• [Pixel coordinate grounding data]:
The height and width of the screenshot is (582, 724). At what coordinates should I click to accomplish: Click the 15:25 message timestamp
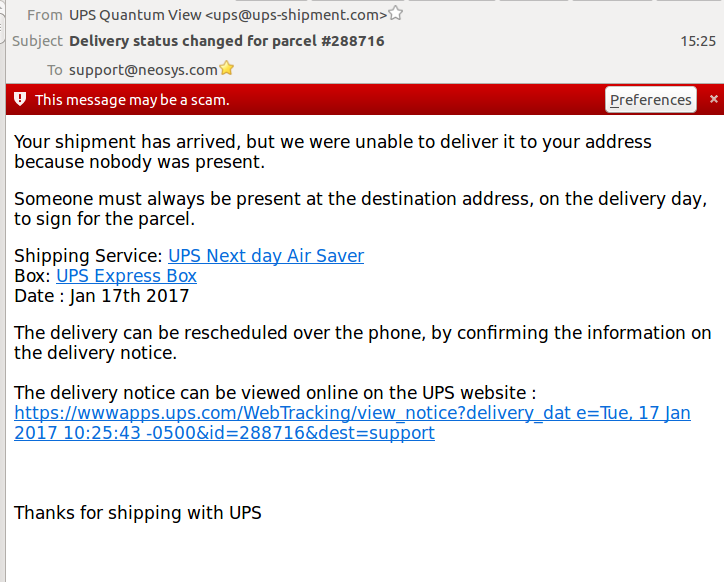click(698, 41)
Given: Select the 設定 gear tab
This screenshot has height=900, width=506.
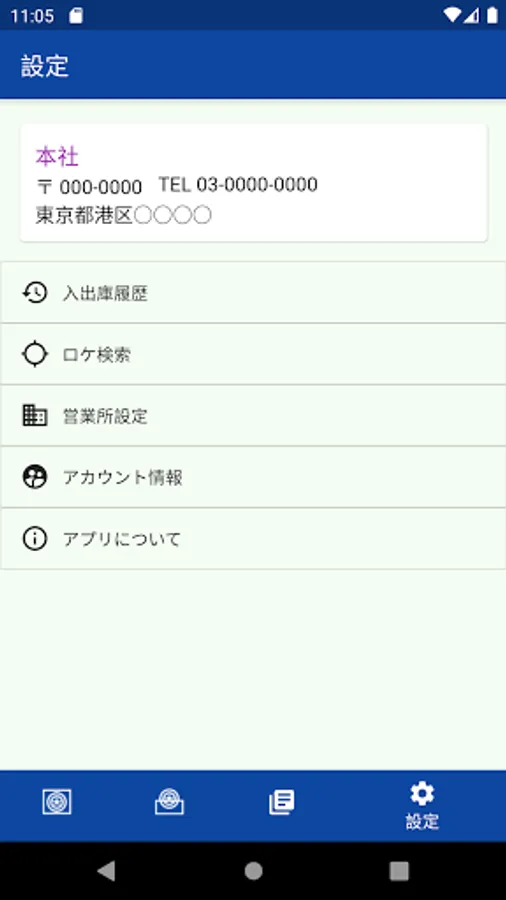Looking at the screenshot, I should 422,806.
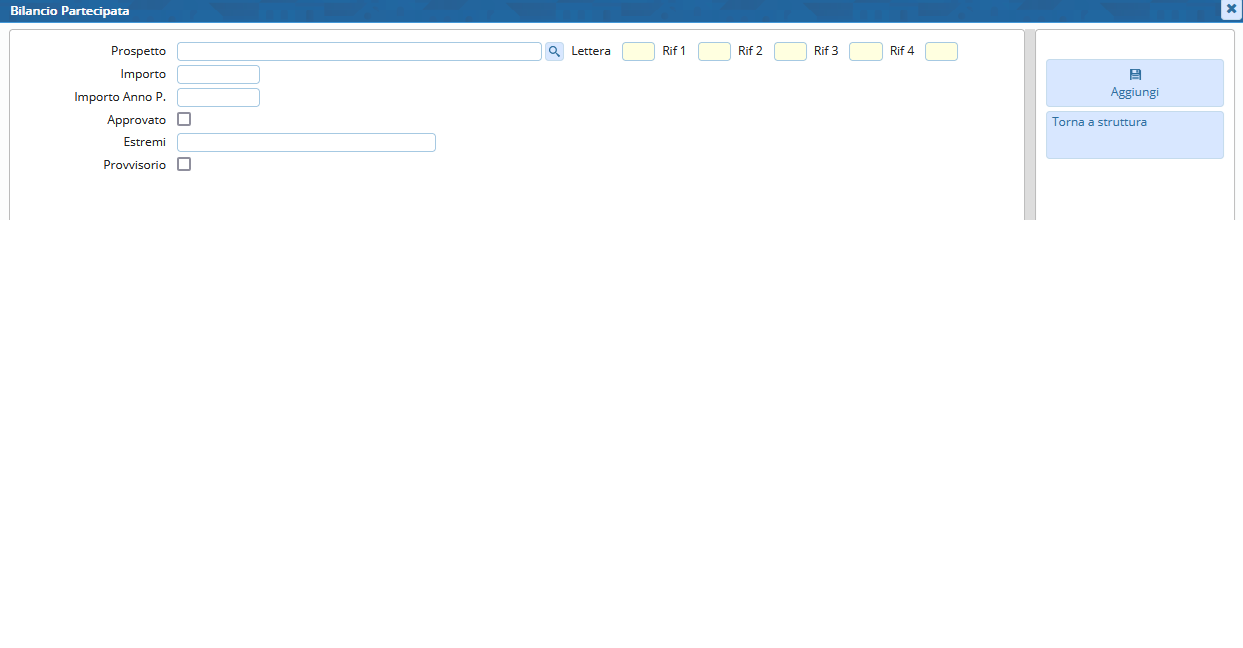Screen dimensions: 1243x648
Task: Tick the Approvato checkbox
Action: pyautogui.click(x=184, y=119)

• [Task instructions]: The answer is every line of the data, exactly as written, with the pictures dropped.

• [Output below]:
The height and width of the screenshot is (582, 724). At what coordinates should I click to accomplish: Click the 15:25 message timestamp
click(698, 41)
Given: Select the 設定 gear tab
This screenshot has height=900, width=506.
Looking at the screenshot, I should 422,806.
Screen dimensions: 1243x648
Task: Tick the Approvato checkbox
Action: pyautogui.click(x=184, y=119)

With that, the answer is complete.